Words only make sense when I read
them out loud slowly, and the kids
at school stare and laugh at me. 
But I agree to the rules before my 
parents change their minds.

An excitement overload leads to a quick shelter visit, and Pookie. Not an appropriate name in any way. Its name is immediately changed to Maximilian Augustus Xavier, nicknamed MAX. Turns out that Max is not amenable to any overtures. He just stares at the wall. Family members do their best to appease; Max retaliates as only a negative cat might do. That creates an angry household and a repetition of the demands made prior to the rescue. 

The shelter lady arrives for a home check. Wanting to avoid any contact with her, boy and cat retreat to his room to take care of two of his required responsibilities. Once his room is tidied, he comes up with a brilliant idea for his reading time. Max turns out to be a fascinated, attentive listener to a book the boy reads called Millions of Cats, (first published in 1928 and still in print today). Problem solved, and a new community service is activated.   

The engaging digital art is placed on the back side of old wallpaper which affords a lovely textural feel. Expressive faces, varying perspectives, and humor built into Max's persona will certainly attract readers to this delightful story. The fact that it is a quiet homage to the power of reading is not lost on older readers. 

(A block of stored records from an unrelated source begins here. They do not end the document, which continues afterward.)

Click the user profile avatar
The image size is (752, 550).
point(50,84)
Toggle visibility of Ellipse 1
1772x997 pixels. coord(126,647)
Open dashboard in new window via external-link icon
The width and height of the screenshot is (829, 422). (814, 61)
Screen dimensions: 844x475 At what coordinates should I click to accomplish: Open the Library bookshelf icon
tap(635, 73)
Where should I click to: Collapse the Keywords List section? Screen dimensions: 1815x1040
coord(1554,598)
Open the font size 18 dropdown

The following quote comes from an interview with Sophie Blackall: 'Negative Cat will be published in 2021, when Eggy is 21 and Claudia is no longer with us. Funnily enough, she became a sweet old cat and even allowed us to pet her in her final years. She continued to eat the flowers and throw up. As for me, after the past year, I may be in need of socializing, myself. I wouldn’t mind being let out of the cage, stretching out on a sunny patch of the floor, and being read to.'  J'agree!